K.C. Jones averaged just 8.8 points per game in college, served two years in the Army and – despite not playing college football but having been drafted by them anyway – joined the Los Angeles Rams.
He then became a Basketball Hall of Famer.
Jones – who accomplished so much, primarily with the Celtics – died at age 88.
Tim Bontemps of ESPN:
Sad news on this Christmas: Celtics legend KC Jones has died. Jones, a college teammate of Bill Russell at the University of San Francisco, where they won two NCAA titles, won 12 NBA championships — 11 with Boston: eight as a player, one as an assistant and two as a head coach.

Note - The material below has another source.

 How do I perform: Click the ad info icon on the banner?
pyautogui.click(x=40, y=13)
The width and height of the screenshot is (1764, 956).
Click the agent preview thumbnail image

— Tim Bontemps (@TimBontemps) December 25, 2020
After joining the Celtics in 1958 following a football injury, Jones won championships in the first eight seasons of his nine-year career. He began as Bob Cousy’s backup then became Boston’s top point guard. Jones’ hard-nosed defense never made him an All-Star, but it helped him get rings and into the Hall of Fame.
Jones’ 7.4 points per game are the fourth-fewest by anyone inducted into the Hall of Fame as an NBA player – ahead of only Dennis Rodman, Buddy Jeannette and Chuck Cooper.
Jones won 67% of his games as an NBA head coach in 10 seasons with the Capital/Washington Bullets, Boston Celtics and Seattle SuperSonics. He coached Boston to 1984 and 1986 champions and back to the NBA Finals in both following seasons.
Larry Bird, reflecting on Jones’ coaching tenure, called him the “nicest man I ever met.”